■ Work instructions
The word "activity" may appear in lines of the data; say how many such lines there are, with nothing beyond the number.
*** Data for this exercise ***
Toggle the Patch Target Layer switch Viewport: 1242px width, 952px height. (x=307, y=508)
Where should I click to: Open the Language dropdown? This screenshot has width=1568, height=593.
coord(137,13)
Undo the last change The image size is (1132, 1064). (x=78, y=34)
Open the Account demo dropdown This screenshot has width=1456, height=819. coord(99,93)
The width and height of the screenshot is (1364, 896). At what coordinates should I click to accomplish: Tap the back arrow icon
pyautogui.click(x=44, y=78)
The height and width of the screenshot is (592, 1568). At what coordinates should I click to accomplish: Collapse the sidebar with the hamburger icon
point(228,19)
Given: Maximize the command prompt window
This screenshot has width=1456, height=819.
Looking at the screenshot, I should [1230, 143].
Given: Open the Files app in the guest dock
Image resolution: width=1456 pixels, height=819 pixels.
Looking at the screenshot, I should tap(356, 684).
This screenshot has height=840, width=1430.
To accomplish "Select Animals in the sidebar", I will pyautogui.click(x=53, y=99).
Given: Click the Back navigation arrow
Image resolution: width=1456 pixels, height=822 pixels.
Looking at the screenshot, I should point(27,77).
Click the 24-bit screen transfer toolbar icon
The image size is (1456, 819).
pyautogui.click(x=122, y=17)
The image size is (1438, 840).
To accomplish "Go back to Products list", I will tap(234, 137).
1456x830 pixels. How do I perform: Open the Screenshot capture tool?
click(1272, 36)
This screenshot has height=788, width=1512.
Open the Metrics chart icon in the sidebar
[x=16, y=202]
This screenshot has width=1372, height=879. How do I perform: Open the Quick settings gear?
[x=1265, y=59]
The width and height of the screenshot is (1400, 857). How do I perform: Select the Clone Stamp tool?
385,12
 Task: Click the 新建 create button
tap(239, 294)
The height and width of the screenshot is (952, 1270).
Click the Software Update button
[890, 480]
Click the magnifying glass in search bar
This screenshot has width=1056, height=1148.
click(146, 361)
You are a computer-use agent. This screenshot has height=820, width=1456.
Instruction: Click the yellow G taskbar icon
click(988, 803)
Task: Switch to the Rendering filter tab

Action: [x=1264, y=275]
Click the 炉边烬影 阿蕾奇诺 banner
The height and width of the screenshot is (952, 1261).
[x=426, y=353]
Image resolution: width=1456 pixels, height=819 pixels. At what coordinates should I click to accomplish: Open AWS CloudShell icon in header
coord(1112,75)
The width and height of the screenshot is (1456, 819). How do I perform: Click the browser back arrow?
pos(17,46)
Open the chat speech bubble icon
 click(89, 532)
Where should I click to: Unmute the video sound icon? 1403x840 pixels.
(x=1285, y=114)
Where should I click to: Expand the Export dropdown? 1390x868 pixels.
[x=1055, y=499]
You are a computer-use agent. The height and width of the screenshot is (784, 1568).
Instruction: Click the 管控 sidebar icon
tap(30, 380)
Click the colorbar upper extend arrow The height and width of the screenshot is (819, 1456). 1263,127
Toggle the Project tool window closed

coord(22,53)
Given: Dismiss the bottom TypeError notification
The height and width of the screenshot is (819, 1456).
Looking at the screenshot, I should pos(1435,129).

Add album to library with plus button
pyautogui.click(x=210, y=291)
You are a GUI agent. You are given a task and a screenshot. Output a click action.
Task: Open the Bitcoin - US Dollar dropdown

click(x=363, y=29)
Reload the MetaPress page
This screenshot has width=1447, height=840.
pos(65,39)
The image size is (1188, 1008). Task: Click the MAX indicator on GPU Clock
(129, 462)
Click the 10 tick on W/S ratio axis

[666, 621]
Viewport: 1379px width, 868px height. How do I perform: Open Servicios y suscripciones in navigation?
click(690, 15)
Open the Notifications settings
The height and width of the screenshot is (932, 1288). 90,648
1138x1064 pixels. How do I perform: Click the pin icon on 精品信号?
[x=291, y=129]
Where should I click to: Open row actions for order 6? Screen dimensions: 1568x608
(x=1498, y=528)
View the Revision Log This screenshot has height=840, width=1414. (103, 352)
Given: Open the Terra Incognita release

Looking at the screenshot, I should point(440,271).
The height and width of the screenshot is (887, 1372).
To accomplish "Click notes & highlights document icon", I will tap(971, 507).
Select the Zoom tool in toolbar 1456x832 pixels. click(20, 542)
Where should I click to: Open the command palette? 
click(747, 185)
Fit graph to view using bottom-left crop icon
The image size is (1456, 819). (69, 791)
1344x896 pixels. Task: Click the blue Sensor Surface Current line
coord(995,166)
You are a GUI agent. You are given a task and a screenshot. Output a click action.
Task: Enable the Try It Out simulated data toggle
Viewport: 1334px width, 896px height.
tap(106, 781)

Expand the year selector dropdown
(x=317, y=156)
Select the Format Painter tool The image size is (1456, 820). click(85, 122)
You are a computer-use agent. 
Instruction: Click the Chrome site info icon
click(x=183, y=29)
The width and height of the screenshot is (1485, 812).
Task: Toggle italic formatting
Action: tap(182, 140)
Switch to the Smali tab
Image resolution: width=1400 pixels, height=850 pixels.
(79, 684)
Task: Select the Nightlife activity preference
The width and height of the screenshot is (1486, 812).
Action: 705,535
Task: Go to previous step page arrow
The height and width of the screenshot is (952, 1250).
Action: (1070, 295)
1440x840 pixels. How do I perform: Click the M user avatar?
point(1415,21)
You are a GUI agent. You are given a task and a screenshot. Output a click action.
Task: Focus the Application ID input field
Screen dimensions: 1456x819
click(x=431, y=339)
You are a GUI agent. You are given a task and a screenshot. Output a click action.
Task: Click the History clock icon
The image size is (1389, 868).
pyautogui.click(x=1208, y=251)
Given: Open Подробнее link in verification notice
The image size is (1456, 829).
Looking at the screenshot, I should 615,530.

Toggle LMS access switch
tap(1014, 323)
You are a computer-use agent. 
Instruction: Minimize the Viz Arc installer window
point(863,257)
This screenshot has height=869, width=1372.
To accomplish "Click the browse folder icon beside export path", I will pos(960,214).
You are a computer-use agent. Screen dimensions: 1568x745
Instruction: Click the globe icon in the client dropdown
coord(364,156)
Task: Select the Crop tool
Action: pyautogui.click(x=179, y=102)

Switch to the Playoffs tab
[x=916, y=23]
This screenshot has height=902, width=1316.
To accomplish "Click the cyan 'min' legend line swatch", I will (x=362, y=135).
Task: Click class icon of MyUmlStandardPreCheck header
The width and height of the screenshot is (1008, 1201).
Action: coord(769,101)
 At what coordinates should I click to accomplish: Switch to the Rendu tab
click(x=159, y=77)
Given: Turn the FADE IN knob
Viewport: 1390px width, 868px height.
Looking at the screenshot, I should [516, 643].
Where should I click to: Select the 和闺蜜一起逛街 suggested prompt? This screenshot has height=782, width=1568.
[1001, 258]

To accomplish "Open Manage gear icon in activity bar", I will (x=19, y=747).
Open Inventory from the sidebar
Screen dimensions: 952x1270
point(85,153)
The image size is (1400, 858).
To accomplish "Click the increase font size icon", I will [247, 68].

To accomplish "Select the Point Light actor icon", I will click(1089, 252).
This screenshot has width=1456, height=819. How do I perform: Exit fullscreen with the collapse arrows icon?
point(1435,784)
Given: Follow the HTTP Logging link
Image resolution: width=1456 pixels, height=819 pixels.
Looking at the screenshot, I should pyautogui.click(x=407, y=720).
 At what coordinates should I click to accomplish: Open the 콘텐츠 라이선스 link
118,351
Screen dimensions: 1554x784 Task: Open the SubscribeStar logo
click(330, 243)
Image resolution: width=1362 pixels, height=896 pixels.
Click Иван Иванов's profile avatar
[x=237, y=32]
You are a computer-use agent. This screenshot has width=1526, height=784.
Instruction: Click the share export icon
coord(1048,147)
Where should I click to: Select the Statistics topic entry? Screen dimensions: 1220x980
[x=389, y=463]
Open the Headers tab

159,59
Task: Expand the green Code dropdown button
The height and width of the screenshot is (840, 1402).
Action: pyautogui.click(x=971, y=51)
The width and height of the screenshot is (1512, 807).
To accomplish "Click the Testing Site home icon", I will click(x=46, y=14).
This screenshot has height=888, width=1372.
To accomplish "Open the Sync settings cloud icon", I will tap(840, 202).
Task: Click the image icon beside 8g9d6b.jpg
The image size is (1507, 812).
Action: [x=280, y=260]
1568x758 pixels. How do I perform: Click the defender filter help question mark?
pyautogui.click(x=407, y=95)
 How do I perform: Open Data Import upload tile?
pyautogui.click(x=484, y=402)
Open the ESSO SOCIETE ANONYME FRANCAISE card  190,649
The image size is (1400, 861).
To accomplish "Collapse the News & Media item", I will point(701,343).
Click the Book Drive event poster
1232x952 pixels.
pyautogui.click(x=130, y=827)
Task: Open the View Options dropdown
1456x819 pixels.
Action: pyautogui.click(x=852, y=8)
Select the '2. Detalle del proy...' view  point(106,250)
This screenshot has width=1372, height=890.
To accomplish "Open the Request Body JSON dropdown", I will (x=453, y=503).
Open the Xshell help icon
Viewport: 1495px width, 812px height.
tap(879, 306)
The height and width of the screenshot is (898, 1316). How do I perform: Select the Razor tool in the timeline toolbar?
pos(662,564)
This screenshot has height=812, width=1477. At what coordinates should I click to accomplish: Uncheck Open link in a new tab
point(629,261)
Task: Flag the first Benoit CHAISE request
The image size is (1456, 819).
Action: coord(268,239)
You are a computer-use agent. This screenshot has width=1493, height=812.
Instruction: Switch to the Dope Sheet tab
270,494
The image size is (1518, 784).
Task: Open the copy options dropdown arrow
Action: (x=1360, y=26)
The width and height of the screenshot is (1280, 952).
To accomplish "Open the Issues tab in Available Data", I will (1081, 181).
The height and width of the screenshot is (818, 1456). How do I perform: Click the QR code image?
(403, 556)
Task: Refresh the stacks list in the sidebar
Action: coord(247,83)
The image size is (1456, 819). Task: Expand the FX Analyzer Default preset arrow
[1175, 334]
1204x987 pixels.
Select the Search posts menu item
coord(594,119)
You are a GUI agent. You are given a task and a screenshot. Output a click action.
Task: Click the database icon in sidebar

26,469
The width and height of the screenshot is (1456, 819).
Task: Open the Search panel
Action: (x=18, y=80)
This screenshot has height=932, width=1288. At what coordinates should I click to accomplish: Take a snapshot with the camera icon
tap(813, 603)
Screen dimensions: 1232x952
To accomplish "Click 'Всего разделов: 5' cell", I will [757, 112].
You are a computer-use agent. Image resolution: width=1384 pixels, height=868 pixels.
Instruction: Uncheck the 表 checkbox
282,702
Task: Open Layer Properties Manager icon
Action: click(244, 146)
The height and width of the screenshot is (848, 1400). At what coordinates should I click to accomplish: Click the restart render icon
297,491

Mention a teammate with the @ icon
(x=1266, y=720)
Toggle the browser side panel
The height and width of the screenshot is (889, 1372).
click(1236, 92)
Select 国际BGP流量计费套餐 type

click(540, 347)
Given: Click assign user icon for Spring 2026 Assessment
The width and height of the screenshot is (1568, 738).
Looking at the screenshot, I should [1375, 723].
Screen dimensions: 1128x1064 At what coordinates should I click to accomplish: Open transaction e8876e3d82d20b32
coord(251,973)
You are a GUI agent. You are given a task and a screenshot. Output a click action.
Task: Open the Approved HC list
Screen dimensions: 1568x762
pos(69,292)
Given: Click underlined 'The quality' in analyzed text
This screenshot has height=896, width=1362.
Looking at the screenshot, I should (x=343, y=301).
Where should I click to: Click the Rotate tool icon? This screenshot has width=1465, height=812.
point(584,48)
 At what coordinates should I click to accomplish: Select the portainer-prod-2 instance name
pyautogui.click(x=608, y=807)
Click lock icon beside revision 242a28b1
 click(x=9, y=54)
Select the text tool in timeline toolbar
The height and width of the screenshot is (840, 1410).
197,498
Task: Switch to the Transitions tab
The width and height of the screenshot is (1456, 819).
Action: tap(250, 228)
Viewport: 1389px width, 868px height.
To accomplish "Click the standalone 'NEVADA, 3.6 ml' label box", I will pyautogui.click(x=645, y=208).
*** End of Data for this exercise ***
■ Solution for this problem
2